On m’avait dit, dans le village, que c’était la maison de M. Maurice Perrier.

Il va s’éloigner.

MAMAN PERRIER.

Elle sera peut-être à Maurice, quand je serai morte, mais, pour le moment, elle est à moi.

GEORGES.

Ah ! Elle est à vous... Bien, madame.

MAMAN PERRIER.

Et moi, je suis la grand-mère de Maurice.

GEORGES.

Oh ! Madame !... Je voulais dire : c’est bien ici, chez sa grand-mère, que demeure M. Maurice Perrier ?

MAMAN PERRIER.

Oui, monsieur, il y demeure, pendant ses vacances. Et il n’est pas près d’avoir un domicile à lui.

GEORGES.

Moi, je suis Georges Rigal.

MAMAN PERRIER.

Plaît-il ?

GEORGES.

L’ami de Maurice.

MAMAN PERRIER.

Quel ami ?

GEORGES.

Celui que vous attendez.

MAMAN PERRIER.

Nous n’attendons personne.

GEORGES.

N’auriez-vous point reçu ma lettre ?

MAMAN PERRIER.

Votre lettre ?

GEORGES.

Celle que je vous ai écrite hier, de Paris.

MAMAN PERRIER.

Vous m’avez écrit une lettre à moi ?

GEORGES.

Non, madame, à Maurice.

MAMAN PERRIER.

Je ne m’occupe pas des lettres de Maurice ; c’est possible qu’il ait reçu quelque chose ; je vais demander.

Elle entre à la maison.

 

 

Scène II

 

GEORGES, seul

 

Quel type remarquable de vieille paysanne ! Naturelle, point gâtée par les usages du monde. Je croyais qu’on était prévenu, mais tant mieux ! J’arrive à l’improviste. Je ne dérange personne, c’est plus drôle.

Il renifle.

Ça sent l’herbe à plein nez ! Oh ! la coquette maison ! Il ne lui manque qu’un peu de mousse, de lierre. Mon rêve pour mes vieux jours !

 

 

Scène III

 

MAMAN PERRIER, MADAME PERRIER, GEORGES

 

MAMAN PERRIER amène madame Perrier.

Voilà ma bru.

GEORGES.

Madame, je suis enchanté de faire votre connaissance. C’est bien à la mère de Maurice Perrier que j’ai l’honneur...

MADAME PERRIER.

Oui, monsieur.

MAMAN PERRIER.

Je vous le dis.

MADAME PERRIER, aussi étonnée que maman Perrier, mais polie.

Nous avons reçu, en effet, monsieur, cette lettre pour Maurice.

GEORGES.

C’est la mienne, madame ; je reconnais mon écriture, l’enveloppe et le timbre... j’annonçais dans cette lettre mon arrivée.

MADAME PERRIER.

Maurice est sorti ce matin, avant le passage du facteur. Il n’a donc point lu votre lettre, et je ne l’ai pas décachetée ; je l’avais mise dans ma poche. Tenez, monsieur.

GEORGES.

Vous pouvez la lire, madame.

MADAME PERRIER.

C’est inutile, monsieur, puisque vous voilà.

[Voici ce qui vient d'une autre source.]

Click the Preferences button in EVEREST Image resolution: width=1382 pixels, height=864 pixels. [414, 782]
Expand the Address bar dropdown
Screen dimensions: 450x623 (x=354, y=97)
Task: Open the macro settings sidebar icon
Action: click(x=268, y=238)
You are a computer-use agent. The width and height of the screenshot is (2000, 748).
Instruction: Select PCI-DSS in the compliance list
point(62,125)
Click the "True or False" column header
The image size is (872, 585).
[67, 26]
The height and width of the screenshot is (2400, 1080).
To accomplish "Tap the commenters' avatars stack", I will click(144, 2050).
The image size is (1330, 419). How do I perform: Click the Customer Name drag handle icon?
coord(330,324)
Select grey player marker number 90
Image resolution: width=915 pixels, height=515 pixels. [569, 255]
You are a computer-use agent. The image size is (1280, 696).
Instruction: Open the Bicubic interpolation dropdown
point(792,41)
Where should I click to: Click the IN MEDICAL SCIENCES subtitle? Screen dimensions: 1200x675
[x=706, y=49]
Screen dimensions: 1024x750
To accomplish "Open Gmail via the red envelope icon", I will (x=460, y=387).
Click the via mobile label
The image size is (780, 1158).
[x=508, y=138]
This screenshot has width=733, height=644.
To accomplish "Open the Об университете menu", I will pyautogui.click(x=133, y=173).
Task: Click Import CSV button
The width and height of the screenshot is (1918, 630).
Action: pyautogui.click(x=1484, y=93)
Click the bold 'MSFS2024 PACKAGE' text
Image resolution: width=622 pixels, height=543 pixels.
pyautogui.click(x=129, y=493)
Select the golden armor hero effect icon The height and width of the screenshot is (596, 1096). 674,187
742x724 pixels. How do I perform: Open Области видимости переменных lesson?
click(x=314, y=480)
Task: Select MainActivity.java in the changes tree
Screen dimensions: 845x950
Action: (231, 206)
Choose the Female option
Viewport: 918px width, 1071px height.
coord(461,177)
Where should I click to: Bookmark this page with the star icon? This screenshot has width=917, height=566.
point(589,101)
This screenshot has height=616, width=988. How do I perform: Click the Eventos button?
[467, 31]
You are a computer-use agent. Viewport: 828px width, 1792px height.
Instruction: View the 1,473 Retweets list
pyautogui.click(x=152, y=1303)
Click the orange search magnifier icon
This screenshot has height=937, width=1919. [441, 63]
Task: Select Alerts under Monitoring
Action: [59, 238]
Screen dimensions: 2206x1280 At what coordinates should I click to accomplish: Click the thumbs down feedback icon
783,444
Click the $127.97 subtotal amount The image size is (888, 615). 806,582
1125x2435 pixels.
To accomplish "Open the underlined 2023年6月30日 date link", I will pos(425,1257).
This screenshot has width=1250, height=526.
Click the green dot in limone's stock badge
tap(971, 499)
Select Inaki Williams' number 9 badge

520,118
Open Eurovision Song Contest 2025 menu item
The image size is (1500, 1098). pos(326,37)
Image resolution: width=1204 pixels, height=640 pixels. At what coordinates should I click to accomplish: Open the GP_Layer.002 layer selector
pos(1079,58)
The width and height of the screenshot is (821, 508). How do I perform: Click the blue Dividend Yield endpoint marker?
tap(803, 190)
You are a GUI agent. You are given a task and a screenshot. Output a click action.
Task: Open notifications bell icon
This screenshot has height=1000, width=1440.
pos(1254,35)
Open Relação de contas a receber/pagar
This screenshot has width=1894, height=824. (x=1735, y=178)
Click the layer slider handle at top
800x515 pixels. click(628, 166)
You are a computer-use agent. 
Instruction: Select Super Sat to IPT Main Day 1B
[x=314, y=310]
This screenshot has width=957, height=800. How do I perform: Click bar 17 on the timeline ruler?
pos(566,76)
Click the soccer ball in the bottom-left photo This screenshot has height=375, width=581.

GEORGES, prenant la lettre.

Elle ne renferme aucun secret, madame ; j’écrivais à Maurice.

Il pose sa valise sur le banc, ouvre la lettre et lit.

« Cher ami, mon congé m’est accordé. Il y a si longtemps que tu me retiens et que je te promets ces huit jours... »

MAMAN PERRIER, inquiète.

Huit jours !

MADAME PERRIER, d’un ton insignifiant, pour réparer.

Huit jours.

GEORGES.

J’ai mis huit jours, pour mettre un chiffre, mais je resterai autant que je voudrai, autant que Maurice voudra, autant que vous voudrez, mesdames...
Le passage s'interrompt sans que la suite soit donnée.